Last year, DHHS set up a committee of doctors and pharmacists to examine how much money could be saved using a preferred drug list for the mental health drugs.
According to minutes of the panel's March meeting, Dr. Michael Lancaster, director of the Division of Mental Health, said the state could save $8million a year, but only if the General Assembly repealed the prohibition it passed in 2002.
Dr. Marvin Swartz of Duke was curious about the political climate: Would the proposal be dead on arrival at the General Assembly? Not this year, because of the budget, Lancaster said.
One way to save huge amounts of money would be to keep doctors from prescribing expensive drugs for uses not approved by the FDA, Swartz said.
One example was Seroquel. In North Carolina, Medicaid spends more on Seroquel than all other drugs: $29.4million. The FDA has approved Seroquel for treating two serious mental diseases: schizophrenia and bipolar disorder.

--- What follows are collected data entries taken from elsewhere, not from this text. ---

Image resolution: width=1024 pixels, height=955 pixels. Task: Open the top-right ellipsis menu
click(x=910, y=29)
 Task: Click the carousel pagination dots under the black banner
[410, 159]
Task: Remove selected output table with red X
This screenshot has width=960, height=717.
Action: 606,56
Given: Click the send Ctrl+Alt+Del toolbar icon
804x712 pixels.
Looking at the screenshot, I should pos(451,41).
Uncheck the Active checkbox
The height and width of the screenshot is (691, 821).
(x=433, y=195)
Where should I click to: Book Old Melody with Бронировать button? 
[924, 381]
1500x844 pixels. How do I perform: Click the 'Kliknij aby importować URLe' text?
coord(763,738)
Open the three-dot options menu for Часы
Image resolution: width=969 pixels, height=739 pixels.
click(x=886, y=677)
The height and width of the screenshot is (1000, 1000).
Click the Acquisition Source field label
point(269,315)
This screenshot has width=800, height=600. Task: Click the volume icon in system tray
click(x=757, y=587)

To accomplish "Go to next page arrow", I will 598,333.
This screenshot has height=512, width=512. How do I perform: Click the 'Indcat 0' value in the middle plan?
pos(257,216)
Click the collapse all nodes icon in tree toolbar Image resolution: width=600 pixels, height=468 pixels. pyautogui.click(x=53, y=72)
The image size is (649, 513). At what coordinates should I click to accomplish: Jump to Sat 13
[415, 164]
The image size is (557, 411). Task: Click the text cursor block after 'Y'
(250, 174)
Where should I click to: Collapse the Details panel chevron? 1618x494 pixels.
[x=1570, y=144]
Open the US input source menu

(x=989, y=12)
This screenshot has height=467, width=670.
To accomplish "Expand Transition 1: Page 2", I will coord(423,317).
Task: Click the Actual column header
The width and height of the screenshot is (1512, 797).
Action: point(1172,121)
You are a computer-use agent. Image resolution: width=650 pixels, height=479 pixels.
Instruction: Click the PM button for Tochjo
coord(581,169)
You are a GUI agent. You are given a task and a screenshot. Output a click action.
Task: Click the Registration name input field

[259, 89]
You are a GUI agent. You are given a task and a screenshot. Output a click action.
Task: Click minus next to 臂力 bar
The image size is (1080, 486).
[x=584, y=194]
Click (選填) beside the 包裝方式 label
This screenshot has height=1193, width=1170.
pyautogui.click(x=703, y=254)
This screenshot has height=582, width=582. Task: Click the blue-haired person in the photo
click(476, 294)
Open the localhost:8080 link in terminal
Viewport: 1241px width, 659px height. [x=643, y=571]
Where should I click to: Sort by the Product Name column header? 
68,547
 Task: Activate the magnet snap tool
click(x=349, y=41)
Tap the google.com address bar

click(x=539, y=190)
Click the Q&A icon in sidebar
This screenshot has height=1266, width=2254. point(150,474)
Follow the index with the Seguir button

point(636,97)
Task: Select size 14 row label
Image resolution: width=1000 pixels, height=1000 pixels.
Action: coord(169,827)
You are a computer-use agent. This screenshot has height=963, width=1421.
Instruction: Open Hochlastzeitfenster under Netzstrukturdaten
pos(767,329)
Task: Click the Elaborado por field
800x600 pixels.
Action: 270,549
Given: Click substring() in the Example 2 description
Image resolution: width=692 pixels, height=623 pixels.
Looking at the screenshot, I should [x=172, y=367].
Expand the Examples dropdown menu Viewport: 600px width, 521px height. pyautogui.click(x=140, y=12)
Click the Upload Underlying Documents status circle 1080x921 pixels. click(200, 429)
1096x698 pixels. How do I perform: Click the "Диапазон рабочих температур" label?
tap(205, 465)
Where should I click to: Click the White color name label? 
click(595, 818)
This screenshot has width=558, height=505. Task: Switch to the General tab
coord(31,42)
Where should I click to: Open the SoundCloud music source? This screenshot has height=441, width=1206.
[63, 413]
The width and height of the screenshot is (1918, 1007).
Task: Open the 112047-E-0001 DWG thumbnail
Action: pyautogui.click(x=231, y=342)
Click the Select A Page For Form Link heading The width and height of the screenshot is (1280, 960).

Yet doctors were prescribing Seroquel for other uses: for insomnia or for children 5 and under who are too young to be diagnosed as bipolar or schizophrenic. Neither of these uses is approved by the FDA, but DHHS has no power to stop such prescriptions short of a preferred drug list.
Mental health drugs are not the only area where a preferred drug list could produce savings.
Two of the costliest Medicaid drugs are used to treat gastroesophageal reflux disease: $7.8million was spent on Nexium and $6.7million on Prevacid.
Searing pointed out that there is a generic, over-the-counter drug that tests show is roughly equal in effectiveness and safety: Prilosec, at 1/10th the cost of the prescription drugs.
“It is equally effective for most people,” Searing said.
Expensive prisoners
As the state's prison population has grown, so have the medical costs associated with aging inmates, mental illnesses and chronic diseases. Inmates go to hospitals for operations or emergencies.
In the last fiscal year, the department spent $83million on hospitals and other medical providers outside prison walls. There have been attempts to cut these costs. In 2002, the House passed a bill that tied the cost of inmate medical care at UNC Hospitals to Medicaid reimbursement rates. Sen. Tony Rand, a Fayetteville Democrat, helped kill the bill in the Senate.
“I'm sure it had to do with what it would have cost UNC,” Rand said. “It would have cost them a lot of money.”
Hospital officials say that inmates cost more to treat than regular patients.
Karen McCall, spokeswoman for UNC Hospitals, said inmates require private rooms and separate check-in and registration. And even though the prison system provides a guard, the hospital must make sure there is 24-hour security. UNC does give a 10 percent discount off the billed price to the prison system, McCall said.
In 2007, the State Health Plan estimated that the correction department could save 27 cents on the dollar if the hospitals were reimbursed at State Health Plan rates. Last year, an actuarial firm studied how much the department would have saved if the prison system had paid rates under 15 other plans: Medicaid, the State Health Plan and private insurance plans. Savings ranged from $6.5million a year to $21million.
But in the past few years, the Department of Correction has not been aggressive in pushing such a plan. Neither Rand nor lawmakers who write the department's budget were aware of the results of the actuarial study.
The department cannot just demand to be billed at Medicaid rates, said Jennie Lancaster, chief operating officer at the Department of Correction. That would require legislative action.
The House budget proposal announced Tuesday would provide prison officials new leverage: Hospitals could charge no more than 150 percent of Medicaid rates.
Not surprisingly, the N.C. Hospital Association does not support the change, said Hugh Tilson, the association's lobbyist.
“We're working on a compromise,” he said.